Sanjay Dutta, TNN | Jul 16, 2013
NEW DELHI: The ministerial panel tasked with distributing gas is set to leave newly-built gas-fired power plants out in the cold and leave government with egg on its face when it considers a proposal to put electricity generation at the top of the pecking order for getting fuel from RIL's Andhra offshore field. The panel, headed by defence minister A K Antony, is scheduled to meet on Wednesday to put power on a par with fertilizer in the priority list for getting RIL's gas. If the meeting finally takes place, the panel could end up trying to bail out plants whose gas supply agreement (GSA) with RIL may be deemed as invalid under its own policy. This is how it works: the proposal drawn up by the petroleum ministry says only plants with a GSA with RIL would benefit from the changed priority. The volume of gas diverted from other industries would be distributed in proportion to the quantity for which each plant has contracted with RIL. These pacts were signed in May 2008 in accordance to the gas utilization policy decided that year by a ministerial panel headed by then external affairs minister Pranab Mukherjee. According to that decision, the policy was to be valid for five years, or May, 2013.

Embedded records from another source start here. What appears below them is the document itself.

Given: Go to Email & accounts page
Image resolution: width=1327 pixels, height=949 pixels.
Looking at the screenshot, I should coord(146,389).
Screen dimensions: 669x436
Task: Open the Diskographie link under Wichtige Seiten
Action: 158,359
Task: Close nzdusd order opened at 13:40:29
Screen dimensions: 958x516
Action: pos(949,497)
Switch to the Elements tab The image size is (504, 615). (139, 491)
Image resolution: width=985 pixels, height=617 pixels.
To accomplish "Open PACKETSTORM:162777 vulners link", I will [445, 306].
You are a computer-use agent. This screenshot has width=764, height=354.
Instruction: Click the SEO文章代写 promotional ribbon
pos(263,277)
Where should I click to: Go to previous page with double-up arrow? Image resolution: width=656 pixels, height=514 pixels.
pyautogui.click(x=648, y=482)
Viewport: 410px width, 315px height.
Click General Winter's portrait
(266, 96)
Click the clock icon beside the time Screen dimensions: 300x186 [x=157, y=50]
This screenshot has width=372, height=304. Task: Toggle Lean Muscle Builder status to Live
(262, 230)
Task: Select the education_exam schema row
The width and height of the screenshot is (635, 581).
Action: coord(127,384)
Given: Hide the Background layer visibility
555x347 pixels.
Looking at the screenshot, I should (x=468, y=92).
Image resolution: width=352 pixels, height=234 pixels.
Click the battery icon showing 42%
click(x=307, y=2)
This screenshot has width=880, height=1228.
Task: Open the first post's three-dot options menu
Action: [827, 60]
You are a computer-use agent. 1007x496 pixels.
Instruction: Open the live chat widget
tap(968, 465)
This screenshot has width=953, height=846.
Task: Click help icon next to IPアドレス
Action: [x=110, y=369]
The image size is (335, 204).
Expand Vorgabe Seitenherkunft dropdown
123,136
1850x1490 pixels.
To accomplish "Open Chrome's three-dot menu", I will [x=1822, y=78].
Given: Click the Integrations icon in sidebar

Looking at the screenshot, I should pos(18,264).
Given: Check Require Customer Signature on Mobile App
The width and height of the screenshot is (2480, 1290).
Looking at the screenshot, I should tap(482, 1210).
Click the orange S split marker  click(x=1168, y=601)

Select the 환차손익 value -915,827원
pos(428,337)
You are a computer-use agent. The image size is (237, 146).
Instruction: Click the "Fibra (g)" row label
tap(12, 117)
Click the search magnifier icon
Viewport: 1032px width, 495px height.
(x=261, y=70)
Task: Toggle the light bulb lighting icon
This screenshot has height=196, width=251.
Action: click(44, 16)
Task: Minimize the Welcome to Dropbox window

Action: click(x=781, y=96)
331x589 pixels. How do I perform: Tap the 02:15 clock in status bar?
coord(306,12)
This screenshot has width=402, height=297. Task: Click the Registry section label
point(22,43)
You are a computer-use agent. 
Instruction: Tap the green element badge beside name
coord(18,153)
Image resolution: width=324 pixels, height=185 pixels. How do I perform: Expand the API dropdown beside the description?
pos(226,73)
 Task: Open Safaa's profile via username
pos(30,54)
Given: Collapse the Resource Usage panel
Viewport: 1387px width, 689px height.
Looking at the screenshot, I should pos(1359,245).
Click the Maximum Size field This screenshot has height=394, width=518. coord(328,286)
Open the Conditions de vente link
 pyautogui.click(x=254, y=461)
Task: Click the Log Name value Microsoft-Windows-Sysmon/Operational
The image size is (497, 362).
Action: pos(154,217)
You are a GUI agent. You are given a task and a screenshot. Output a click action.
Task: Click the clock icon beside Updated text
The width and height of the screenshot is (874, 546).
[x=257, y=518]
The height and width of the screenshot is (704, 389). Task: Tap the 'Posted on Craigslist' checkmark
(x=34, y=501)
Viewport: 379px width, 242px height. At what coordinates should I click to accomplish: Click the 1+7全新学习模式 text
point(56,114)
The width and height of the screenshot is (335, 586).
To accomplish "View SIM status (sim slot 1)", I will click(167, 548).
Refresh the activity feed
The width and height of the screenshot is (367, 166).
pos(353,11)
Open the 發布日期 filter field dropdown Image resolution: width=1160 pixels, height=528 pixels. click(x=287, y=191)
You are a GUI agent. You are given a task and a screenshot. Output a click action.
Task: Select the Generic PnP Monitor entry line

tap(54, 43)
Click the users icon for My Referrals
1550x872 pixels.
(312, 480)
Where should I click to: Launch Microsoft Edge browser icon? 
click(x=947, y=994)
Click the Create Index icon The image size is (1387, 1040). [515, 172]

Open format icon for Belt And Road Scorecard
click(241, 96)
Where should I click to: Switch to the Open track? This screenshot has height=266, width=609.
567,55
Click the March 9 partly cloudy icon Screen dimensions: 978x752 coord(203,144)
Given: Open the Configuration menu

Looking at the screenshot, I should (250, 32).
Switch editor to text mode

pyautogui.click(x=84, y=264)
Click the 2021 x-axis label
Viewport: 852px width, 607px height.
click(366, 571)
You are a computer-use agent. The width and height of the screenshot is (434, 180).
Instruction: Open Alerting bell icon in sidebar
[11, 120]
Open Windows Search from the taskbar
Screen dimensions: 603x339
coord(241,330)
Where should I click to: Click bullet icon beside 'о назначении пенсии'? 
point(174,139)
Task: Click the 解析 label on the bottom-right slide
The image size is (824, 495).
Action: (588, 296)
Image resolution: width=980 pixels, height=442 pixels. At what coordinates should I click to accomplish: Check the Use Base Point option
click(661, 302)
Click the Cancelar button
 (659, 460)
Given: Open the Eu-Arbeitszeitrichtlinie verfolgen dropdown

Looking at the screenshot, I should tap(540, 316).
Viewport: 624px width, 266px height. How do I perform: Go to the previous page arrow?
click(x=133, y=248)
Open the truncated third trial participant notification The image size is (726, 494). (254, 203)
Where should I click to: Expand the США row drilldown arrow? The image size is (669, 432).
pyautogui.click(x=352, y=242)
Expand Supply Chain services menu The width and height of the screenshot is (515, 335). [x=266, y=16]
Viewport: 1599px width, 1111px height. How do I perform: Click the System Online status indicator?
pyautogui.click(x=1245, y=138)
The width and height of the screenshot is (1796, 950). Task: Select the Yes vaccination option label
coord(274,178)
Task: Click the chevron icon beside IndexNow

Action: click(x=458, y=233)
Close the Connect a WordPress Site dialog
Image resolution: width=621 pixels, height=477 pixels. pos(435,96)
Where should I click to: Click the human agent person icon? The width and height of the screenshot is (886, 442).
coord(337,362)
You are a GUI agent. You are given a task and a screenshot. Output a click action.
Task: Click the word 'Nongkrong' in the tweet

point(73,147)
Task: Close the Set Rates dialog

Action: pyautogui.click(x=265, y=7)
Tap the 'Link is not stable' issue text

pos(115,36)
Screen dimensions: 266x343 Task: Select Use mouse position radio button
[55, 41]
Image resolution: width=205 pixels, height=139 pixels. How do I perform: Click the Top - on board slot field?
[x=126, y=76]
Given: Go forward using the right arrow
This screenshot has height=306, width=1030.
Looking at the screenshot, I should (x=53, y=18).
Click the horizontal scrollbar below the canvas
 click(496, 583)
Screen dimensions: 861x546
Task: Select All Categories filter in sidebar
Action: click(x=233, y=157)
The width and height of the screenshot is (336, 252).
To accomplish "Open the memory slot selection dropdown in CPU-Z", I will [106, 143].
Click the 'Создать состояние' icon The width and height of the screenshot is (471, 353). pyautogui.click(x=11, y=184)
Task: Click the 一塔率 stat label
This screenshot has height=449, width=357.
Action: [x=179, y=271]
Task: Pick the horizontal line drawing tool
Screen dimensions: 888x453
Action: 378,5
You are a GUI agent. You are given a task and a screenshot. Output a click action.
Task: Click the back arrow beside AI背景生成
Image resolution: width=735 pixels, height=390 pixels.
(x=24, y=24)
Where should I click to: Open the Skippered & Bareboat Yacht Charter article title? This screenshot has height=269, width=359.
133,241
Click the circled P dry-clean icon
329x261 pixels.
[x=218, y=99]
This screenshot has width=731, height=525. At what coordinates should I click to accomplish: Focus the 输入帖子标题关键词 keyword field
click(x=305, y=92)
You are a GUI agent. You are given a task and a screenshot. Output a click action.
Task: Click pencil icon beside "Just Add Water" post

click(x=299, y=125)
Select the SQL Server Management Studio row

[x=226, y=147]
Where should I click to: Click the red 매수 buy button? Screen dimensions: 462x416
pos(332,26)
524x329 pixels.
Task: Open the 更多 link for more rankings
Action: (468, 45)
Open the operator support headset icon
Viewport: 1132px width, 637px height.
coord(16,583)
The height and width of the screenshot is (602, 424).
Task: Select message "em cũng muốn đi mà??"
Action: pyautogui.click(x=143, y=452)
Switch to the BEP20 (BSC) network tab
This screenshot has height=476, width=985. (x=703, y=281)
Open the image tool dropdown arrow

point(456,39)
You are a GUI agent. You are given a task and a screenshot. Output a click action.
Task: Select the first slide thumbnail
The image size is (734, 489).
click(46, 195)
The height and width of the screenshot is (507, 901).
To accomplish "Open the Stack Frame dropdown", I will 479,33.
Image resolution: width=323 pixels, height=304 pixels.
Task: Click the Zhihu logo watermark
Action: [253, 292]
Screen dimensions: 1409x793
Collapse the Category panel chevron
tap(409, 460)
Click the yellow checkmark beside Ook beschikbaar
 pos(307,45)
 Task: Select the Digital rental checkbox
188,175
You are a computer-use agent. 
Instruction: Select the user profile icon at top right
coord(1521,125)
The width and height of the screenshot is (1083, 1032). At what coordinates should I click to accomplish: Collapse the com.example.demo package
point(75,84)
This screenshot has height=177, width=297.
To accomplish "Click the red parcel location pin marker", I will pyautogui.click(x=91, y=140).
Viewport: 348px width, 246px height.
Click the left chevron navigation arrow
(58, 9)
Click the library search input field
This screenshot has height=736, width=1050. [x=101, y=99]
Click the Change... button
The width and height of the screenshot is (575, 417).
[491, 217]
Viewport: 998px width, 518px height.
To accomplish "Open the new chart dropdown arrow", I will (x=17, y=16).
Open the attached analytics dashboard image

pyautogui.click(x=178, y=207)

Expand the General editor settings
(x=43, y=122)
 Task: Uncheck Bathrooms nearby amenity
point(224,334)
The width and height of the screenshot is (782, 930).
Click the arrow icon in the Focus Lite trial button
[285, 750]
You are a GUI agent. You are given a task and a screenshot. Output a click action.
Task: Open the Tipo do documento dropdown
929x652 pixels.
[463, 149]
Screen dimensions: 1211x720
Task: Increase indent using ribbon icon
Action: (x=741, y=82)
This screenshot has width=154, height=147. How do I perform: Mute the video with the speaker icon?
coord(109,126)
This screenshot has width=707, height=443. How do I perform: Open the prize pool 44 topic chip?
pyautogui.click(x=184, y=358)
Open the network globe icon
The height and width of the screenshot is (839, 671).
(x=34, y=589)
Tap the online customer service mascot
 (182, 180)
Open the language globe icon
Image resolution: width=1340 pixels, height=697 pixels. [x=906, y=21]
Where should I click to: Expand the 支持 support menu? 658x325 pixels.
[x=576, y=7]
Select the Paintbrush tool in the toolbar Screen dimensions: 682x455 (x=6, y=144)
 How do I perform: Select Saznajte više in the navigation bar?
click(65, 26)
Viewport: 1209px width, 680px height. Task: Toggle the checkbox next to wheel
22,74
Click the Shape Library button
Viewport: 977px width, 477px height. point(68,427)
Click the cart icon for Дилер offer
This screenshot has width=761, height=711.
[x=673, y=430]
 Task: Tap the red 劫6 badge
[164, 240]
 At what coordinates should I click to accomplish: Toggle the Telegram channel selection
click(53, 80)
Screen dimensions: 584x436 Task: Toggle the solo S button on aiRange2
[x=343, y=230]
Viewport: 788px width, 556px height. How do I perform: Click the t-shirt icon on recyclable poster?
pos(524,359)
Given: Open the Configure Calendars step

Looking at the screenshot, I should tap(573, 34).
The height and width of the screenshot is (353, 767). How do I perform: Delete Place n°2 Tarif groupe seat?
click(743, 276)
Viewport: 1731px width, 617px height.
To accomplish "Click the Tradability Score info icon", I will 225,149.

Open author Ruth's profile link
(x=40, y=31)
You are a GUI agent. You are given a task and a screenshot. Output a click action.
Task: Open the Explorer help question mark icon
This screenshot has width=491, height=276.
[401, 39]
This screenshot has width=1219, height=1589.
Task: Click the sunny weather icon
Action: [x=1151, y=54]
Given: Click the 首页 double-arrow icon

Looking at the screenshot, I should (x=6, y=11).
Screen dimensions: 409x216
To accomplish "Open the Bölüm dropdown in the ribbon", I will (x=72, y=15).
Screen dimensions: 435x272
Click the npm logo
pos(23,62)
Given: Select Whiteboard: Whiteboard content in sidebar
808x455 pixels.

Executives of power firms say if the policy itself has expired then any agreement signed in accordance to the policy too would be invalid in law, even if the pacts may have a validity of six years. "Just because two parties sign a six-year GSA when the policy itself is valid for five years doesn't automatically extend the validity or conditions of the pact beyond five years. After re-allotting gas now, the ministerial panel is unlikely to review it again when the six-year period of GSAs end in April 2014. So new capacity of over 8,000 mw would continue to languish," one senior executive said. Fertilizer industry has so far enjoyed top priority and hogged most of the gas allotments, followed by cooking gas plants and power units. But a drastic fall in output from RIL's field - estimated at 14 mcmd (million cubic metres per day) against a peak of 80 mcmd - has landed the government with 15,000 mw idle power plants and forced it to snap supplies to other non-core units. Faced with such a huge idle capacity, the power ministry and private power producers demanded a change in the allocation priority to seek equality with fertilizer industry.